__ACTION ITEM A__: Reproduce the Picomole funding article from "The announcement Tuesday" to "Assistance Program (NRC IRAP).".
__ACTION ITEM B__: Write the next part of the news article on Picomole's funding, picking up after its final sentence.

__EXCERPTED TEXT__:
Moncton-based medical technology company Picomole has announced non-dilutive funding for its breath analytics technology, which has the potential to be a low-cost and effective tool for cancer screening.

The announcement Tuesday revealed that the federal government is providing a total contribution of $818,000 for the project through the Atlantic Canada Opportunities Agency and the National Research Council of Canada Industrial Research Assistance Program (NRC IRAP).

It includes a conditional loan of $500,000 through ACOA’s Business Development Program, and a non-repayable contribution of up to $318,000 from NRC IRAP. NRC IRAP provided past funding of close to $890,000 to support early research and technology development of the lung cancer detection prototype.

Picomole aims to bring its cancer diagnostic technology a step closer to commercialization with plans to establish a testing lab and start clinical testing, the company revealed in a statement issued by  the Atlantic Canada Opportunities Agency.

“We believe we can transform how cancer is diagnosed so it can be caught early and treated quickly, which would save countless lives,” Stephen Graham, Picomole CEO, said in the statement.

The company said that with the help of the Government, it will be able to research, design and purchase parts and equipment needed to finalize their next generation prototype.

__MATERIAL PROVIDED__:
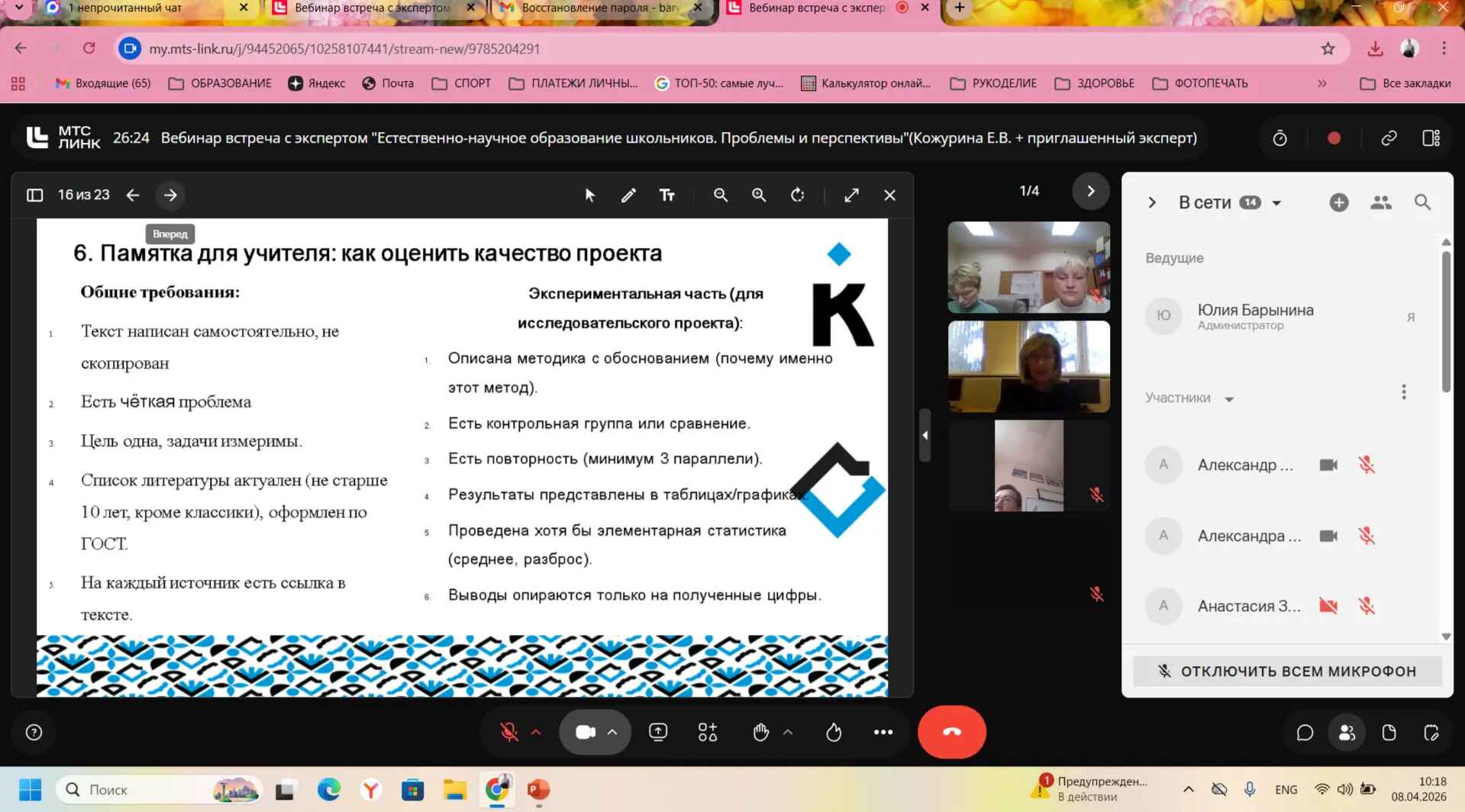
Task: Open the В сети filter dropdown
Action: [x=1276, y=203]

...

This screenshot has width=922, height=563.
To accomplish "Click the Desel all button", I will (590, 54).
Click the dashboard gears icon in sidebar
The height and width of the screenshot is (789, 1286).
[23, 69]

* * *

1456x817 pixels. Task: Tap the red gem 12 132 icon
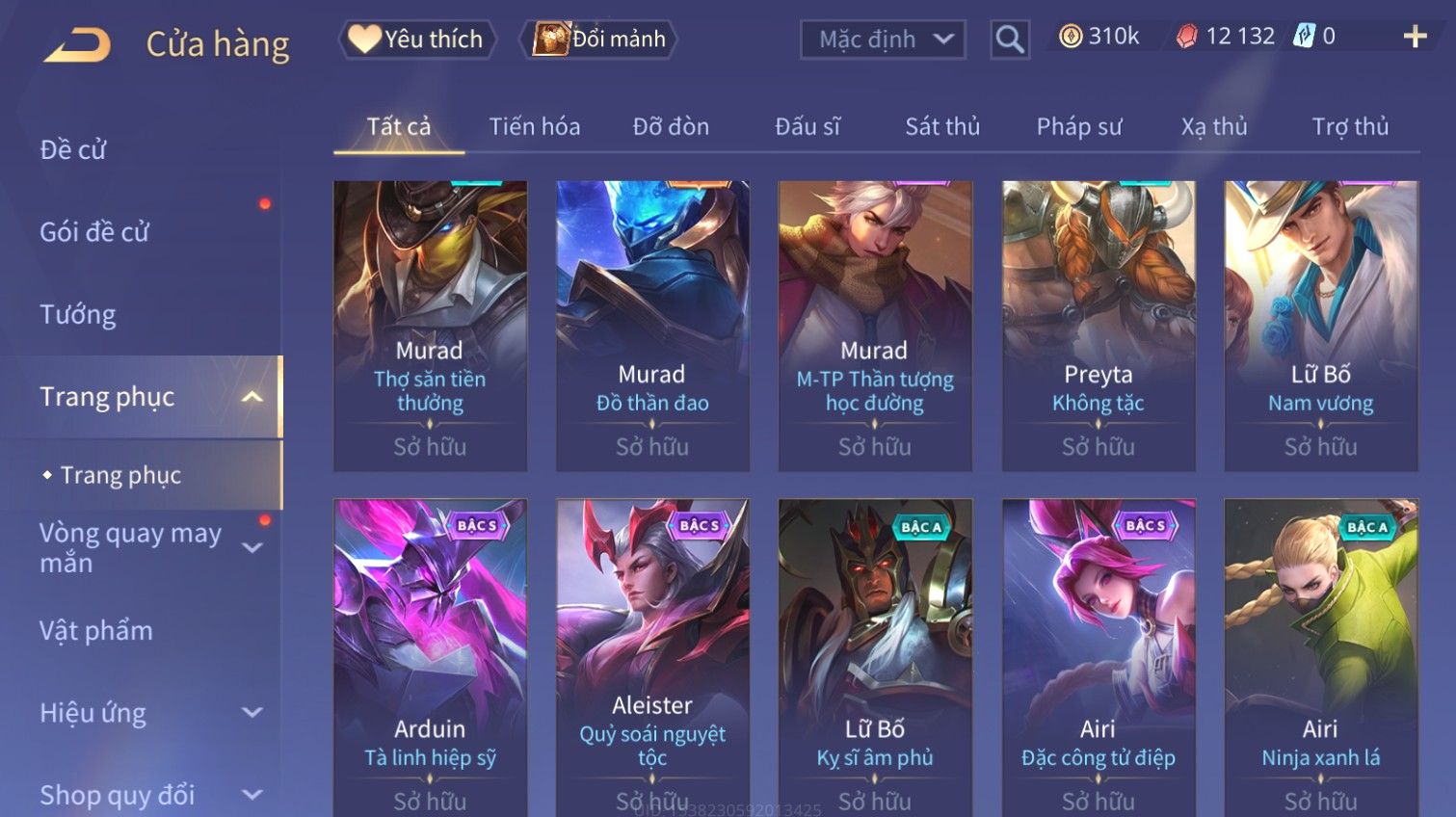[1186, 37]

__EXERCISE RESPONSE A__:
The announcement Tuesday revealed that the federal government is providing a total contribution of $818,000 for the project through the Atlantic Canada Opportunities Agency and the National Research Council of Canada Industrial Research Assistance Program (NRC IRAP).

__EXERCISE RESPONSE B__:
Earlier, Picomole revealed that lung cancer kills 154,000 people each year in the U.S. alone. Its product will be used as a fast, inexpensive test when patients visit their doctor to flag patients who need immediate attention.

“We are targeting the high-risk lung cancer population as a start,” Graham said. “We are going to target them business-to-business, through health care professionals and insurance providers.”

Graham said that by detecting lung cancer early, people with the disease improve their chances of living more than five years from 18 percent to 55 percent.

“Probably the most exciting part of it is our ability to apply our device to other diseases,” said Graham. By changing the algorithms in the analyzing system, it could detect breast cancer, or other lung diseases.

Picomole has already raised $2.5 million in equity funding and last year said it is seeking $12 million more to take the device through regulatory approvals.